Though the candidates both acknowledged the need for therapeutic courts for those experiencing mental health or substance issues, as well as military veterans, there are cases where punishment is warranted. Gross misdemeanor charges, which are heard by district judges, carry a potential penalty of up to a year in jail and fines totaling $5,000.

“Let me see if I can understand you, have you feel like you’re being seen and heard and understood, and that there’s a better future in store for you,” Biviano said. “Punishment is involved in that too, hopefully in a way that makes people feel like there’s a better option in the future.”

Crull said many of the questions she’s been asked campaigning for judge have to do with concern about rising crime rates.

“I think, always and foremost, is community safety,” Crull said. “And then, how do we reduce recidivism? How do we keep this from happening again?”

Biviano said the run for district judge is a conscious decision to turn away from partisan politics. He ran as a Democrat for county commissioner in 2016 and chaired the local chapter of the Democrats for about a year, ending in January 2018.

“In my practice, I represent people from all across the political spectrum,” Biviano said. “I will defend you no matter what your free speech happens to be.”

Crull said the district judge position would be the continued culmination of a childhood dream. She studied political science before immediately entering law school, continuing an interest in the law that she said began watching black-and-white reruns of the classic “Perry Mason” television series.

“I love the community. I think there’s a lot of positive things that can be implemented to make it better,” she said. “I’m running because I just want to give back. And it’s the way that I know that I can.”

Biviano said he intended to approach the job the same way he’s approached his professional life: protecting civil rights, protecting public safety and helping people seek rehabilitation, when possible.

“I feel like it’s a really nice combination of my two professional careers, mental health and the law,” he said.

Crull has raised $29,661 in support of her campaign, and an additional $12,000 in loans. Among the contributors to her campaign are Hayes, as well as district court judges Patrick Johnson, Donna Wilson and Patti Connolly Walker, and Court Commissioner Eric Dooyema. Among her endorsements are several active and retired Spokane County Superior Court judges.

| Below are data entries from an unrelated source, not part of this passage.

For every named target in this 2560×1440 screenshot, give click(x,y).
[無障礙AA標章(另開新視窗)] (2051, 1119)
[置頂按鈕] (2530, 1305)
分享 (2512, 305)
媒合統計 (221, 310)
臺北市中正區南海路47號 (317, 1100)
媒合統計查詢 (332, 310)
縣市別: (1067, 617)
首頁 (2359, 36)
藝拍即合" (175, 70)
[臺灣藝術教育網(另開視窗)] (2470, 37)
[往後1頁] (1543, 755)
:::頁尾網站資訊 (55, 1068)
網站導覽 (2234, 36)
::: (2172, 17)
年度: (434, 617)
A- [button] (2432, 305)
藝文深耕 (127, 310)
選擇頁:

Biviano has raised $11,820 for his campaign, with another $5,000 in loans. Among his contributors are Spokane City Council President Breean Beggs, who worked with Biviano at the firm Paukert & Troppman, as well as state Rep. Marcus Riccelli, state Sen. Andy Billig and Washington Commerce Department Director Lisa Brown. Among his legal endorsements are state Supreme Court Justices Helen Whitener and Debra Stephens.

Pay for district judges is established by a citizens commission formed in compliance with the state’s Constitution. That commission set district court judges’ annual salaries at $193,447 for the year beginning July 1, compensation that is provided exclusively by Spokane County.

Ballots will be mailed for the general election in Spokane County in mid-October. Election Day is Nov. 8.